• Task details: Return all the entries below exactly, except for the images they hold.

• Data to process:

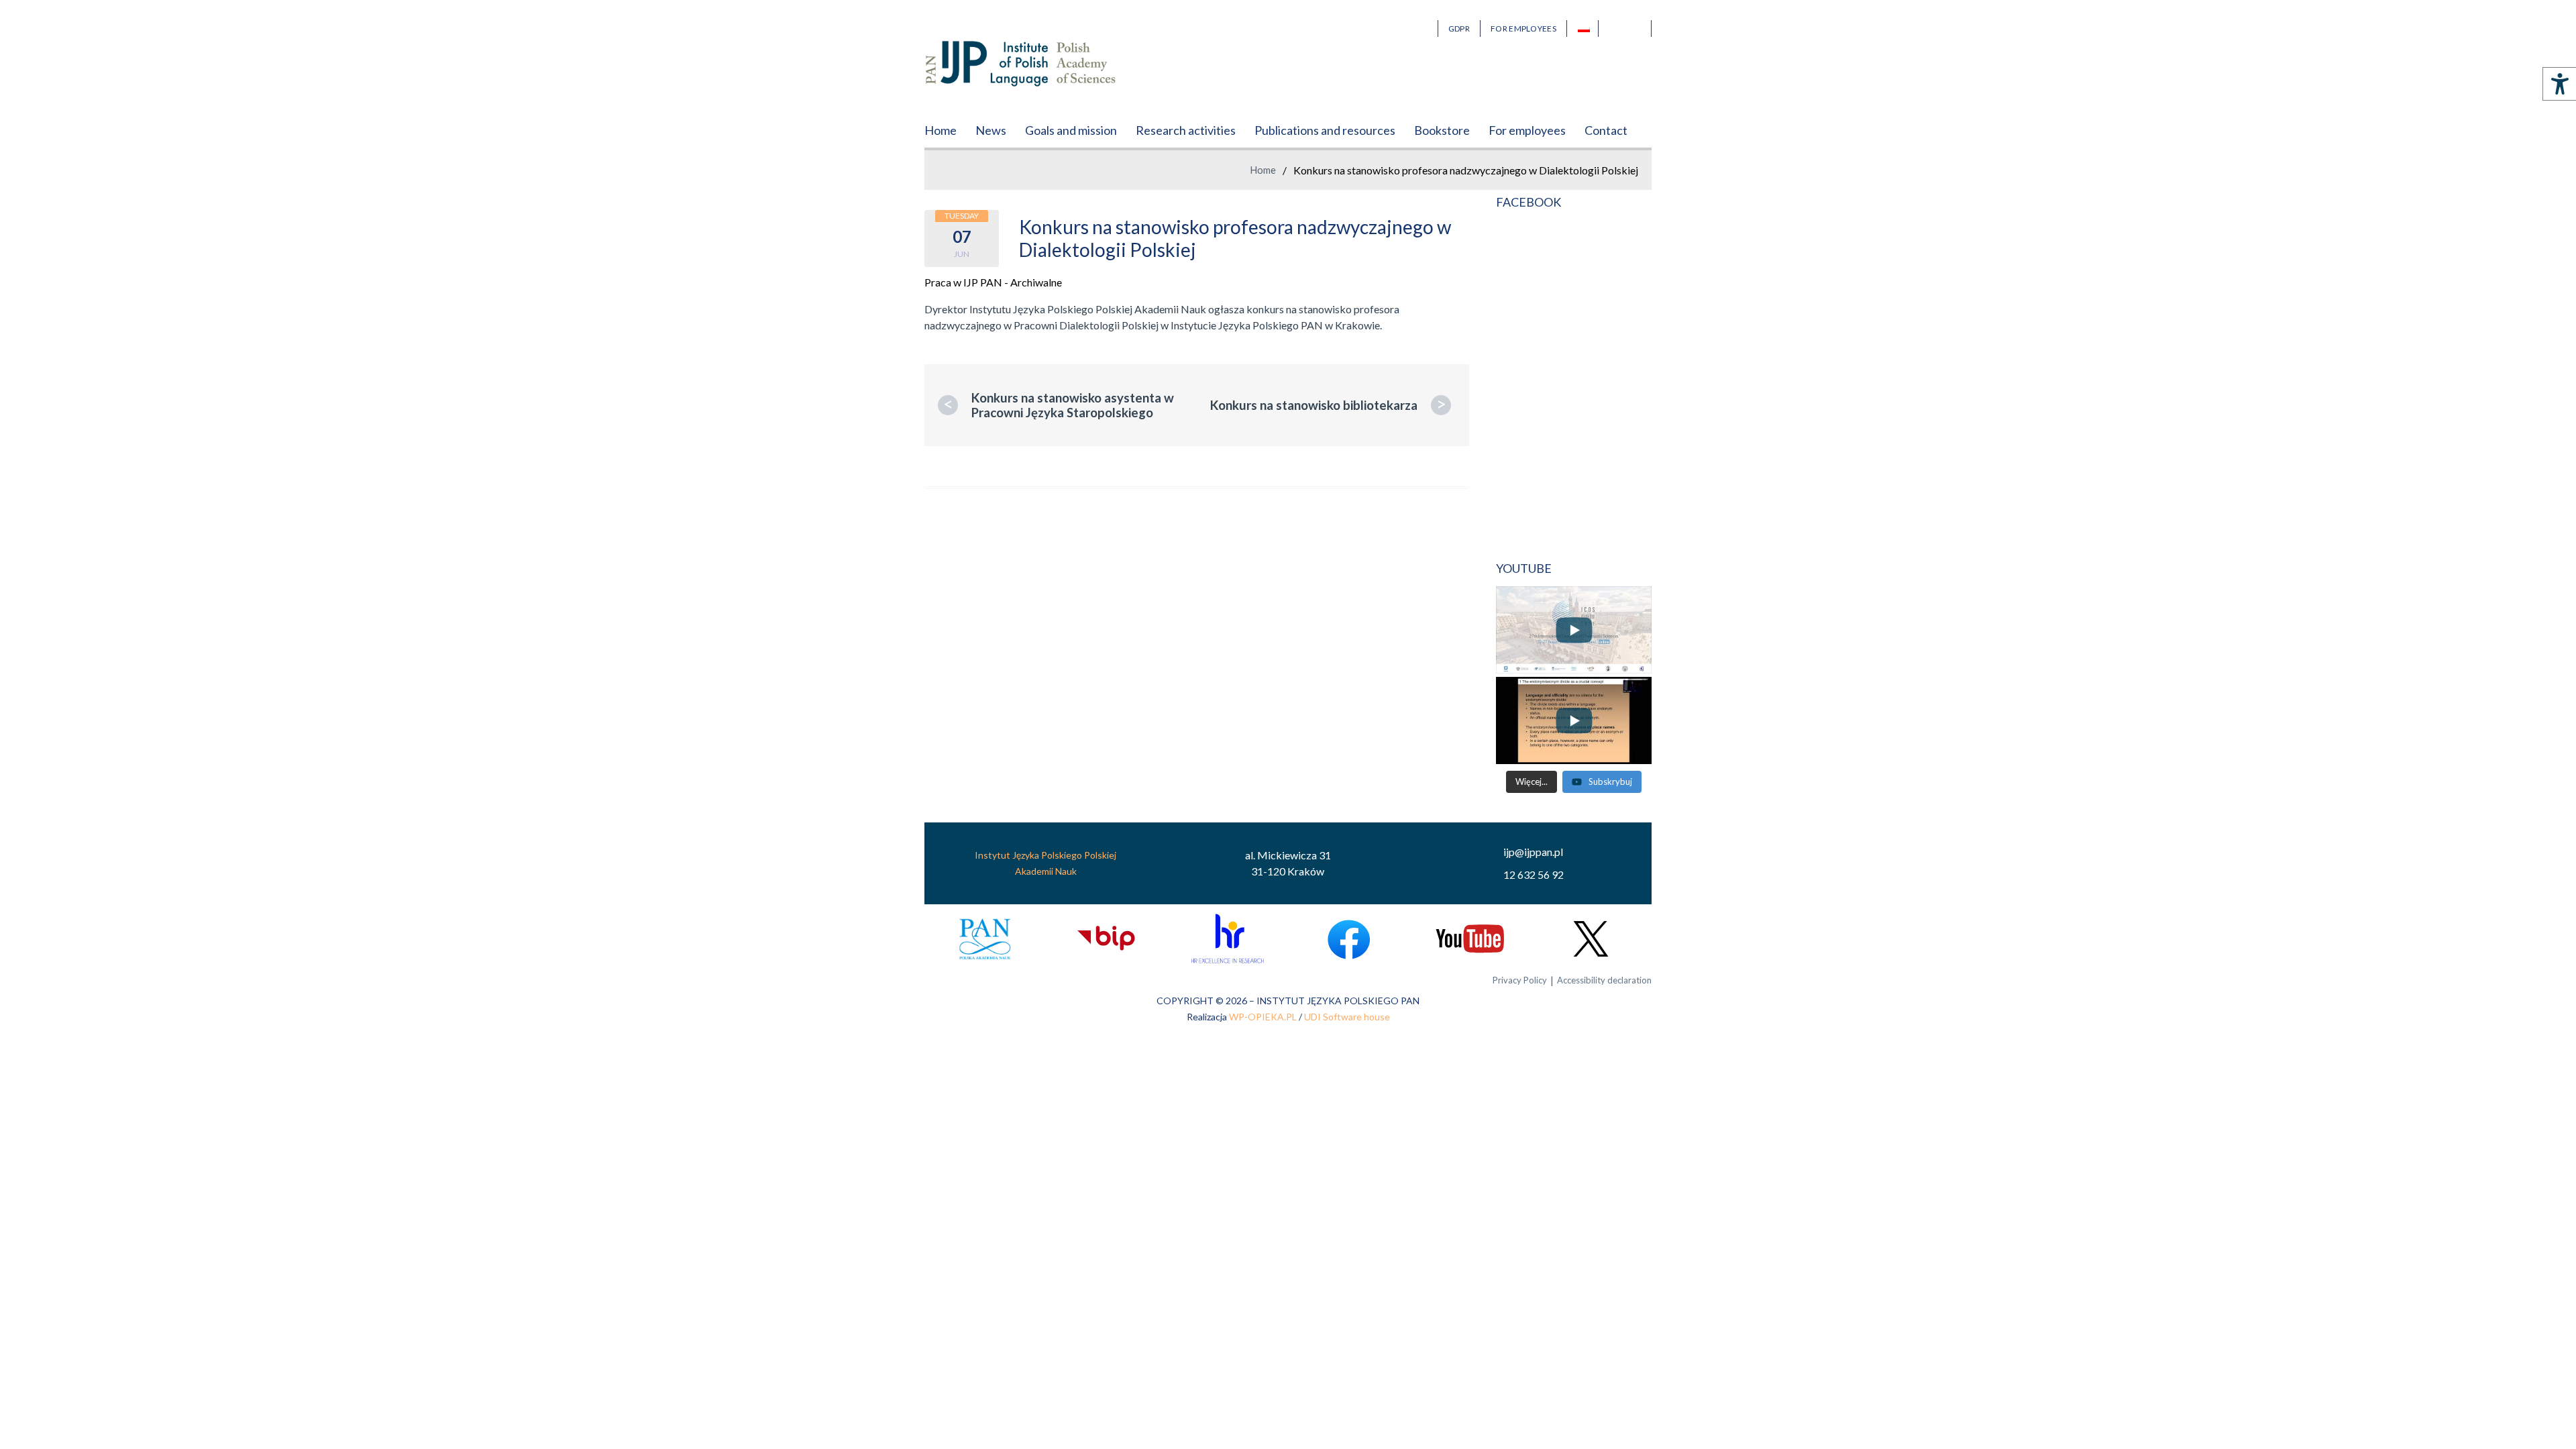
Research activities (1186, 130)
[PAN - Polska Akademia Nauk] (985, 939)
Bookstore (1442, 130)
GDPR (1459, 28)
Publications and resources (1324, 130)
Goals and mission (1071, 130)
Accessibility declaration (1604, 980)
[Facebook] (1348, 939)
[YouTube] (1469, 939)
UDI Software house (1347, 1016)
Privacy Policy (1520, 980)
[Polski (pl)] (1588, 28)
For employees (1527, 130)
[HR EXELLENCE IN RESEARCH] (1227, 939)
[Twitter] (1591, 939)
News (990, 130)
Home (940, 130)
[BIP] (1105, 939)
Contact (1606, 130)
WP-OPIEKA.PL (1263, 1016)
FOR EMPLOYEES (1523, 28)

• Reply to the exercise:
Research activities (1186, 130)
[PAN - Polska Akademia Nauk] (985, 939)
Bookstore (1442, 130)
GDPR (1459, 28)
Publications and resources (1324, 130)
Goals and mission (1071, 130)
Accessibility declaration (1604, 980)
[Facebook] (1348, 939)
[YouTube] (1469, 939)
UDI Software house (1347, 1016)
Privacy Policy (1520, 980)
[Polski (pl)] (1588, 28)
For employees (1527, 130)
[HR EXELLENCE IN RESEARCH] (1227, 939)
[Twitter] (1591, 939)
News (990, 130)
Home (940, 130)
[BIP] (1105, 939)
Contact (1606, 130)
WP-OPIEKA.PL (1263, 1016)
FOR EMPLOYEES (1523, 28)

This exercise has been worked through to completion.